Justiça reconhece a legalidade da cobrança de tarifa de compensação de cheques de baixo valor, antes da edição da Resolução nº 3.518/2007 pelo Banco Central

Em ação civil pública ajuizada pelo Ministério Público Federal, o Tribunal Regional Federal da 3ª Região entendeu que antes da edição da Resolução nº 3.518/2007, do Conselho Monetário Nacional, não havia norma que vedasse a cobrança de tarifa incidente sobre a emissão de cheque de pequeno valor. 

Na ação, o Ministério Público Federal pretendia a condenação de instituição financeira a efetuar o ressarcimento do valor cobrado a título de taxa pela compensação de cheques de pequeno valor, bem como indenização equivalente ao dobro do valor arrecadado a tal título, ao Fundo de Defesa de Direitos Difusos – FDD. O fundamento utilizado foi o de que, apesar de ser possível o repasse ao consumidor do preço da compensação bancária, tal tarifa independe do valor do cheque a ser compensado, não havendo, no seu entender, qualquer justificativa para que a referida tarifa fosse maior quando a compensação efetuada se referisse a cheque de baixo valor. 

 Em contestação, a instituição financeira observou que a tarifa de cheques de baixo valor deixou de existir em razão da edição da Resolução nº 3.518/2007, do Banco Central, que proibiu a sua cobrança. Antes disso, não existia proibição da cobrança da tarifa, de modo que a atuação no sentido de estimular ou desestimular determinada conduta pelo consumidor não era vedada.
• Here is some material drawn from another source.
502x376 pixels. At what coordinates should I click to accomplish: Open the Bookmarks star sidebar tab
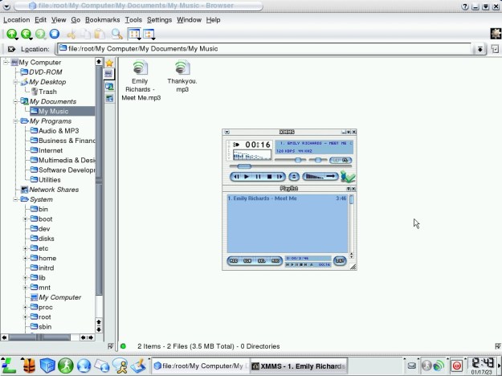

O Juízo da 2ª Vara Federal de São Paulo proferiu sentença para julgar improcedentes os pedidos iniciais ao fundamento de que não se verificava que a cobrança de taxa a maior pela compensação de cheque de baixo valor configurasse prática abusiva, manifestamente excessiva ou que colocasse o consumidor em desvantagem exagerada. Desta forma, não restou demonstrada a alegada abusividade, haja vista que esta somente poderia ser caracterizada quando comparada à taxa exigida pela compensação de outros cheques.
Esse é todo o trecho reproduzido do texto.